Please give nothing except the number of lines in the records below that include the word "computer".

◆ ◆ ◆ ◆ ◆

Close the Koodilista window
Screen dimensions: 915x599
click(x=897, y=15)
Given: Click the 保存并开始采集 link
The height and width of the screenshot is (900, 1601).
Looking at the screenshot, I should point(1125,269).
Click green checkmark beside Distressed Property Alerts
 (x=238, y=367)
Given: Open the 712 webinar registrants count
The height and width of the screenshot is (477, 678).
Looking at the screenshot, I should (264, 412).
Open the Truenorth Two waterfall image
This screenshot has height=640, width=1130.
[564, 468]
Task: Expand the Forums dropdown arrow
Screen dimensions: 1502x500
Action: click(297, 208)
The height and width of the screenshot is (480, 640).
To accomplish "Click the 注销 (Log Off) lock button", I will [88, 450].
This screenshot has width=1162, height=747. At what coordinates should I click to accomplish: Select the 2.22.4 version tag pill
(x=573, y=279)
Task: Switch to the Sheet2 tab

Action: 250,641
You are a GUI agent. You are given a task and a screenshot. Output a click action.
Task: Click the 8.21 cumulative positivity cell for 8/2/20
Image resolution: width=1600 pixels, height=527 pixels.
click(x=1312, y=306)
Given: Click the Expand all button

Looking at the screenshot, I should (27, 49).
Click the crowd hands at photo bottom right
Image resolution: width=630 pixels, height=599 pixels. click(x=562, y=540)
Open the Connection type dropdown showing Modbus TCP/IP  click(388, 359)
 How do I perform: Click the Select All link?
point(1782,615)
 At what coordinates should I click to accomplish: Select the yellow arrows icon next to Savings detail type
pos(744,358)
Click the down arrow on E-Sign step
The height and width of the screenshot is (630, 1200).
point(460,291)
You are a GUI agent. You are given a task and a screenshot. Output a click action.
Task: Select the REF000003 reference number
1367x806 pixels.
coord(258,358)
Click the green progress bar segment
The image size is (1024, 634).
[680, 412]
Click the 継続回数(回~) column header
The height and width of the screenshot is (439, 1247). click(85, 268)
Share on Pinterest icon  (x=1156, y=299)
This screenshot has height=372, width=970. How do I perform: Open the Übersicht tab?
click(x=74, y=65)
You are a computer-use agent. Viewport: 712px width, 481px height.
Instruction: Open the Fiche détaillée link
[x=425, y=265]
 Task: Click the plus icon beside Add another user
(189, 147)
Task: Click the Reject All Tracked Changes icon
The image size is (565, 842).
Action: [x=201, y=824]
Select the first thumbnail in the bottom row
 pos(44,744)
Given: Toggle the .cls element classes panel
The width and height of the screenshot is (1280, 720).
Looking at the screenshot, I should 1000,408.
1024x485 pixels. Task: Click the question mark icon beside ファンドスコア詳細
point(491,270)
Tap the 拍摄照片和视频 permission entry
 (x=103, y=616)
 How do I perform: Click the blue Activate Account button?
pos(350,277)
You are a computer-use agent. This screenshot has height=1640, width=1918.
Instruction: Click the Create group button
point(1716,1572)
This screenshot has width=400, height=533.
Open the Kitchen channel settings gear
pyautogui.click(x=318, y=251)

◆ ◆ ◆ ◆ ◆

* **Task output**: 2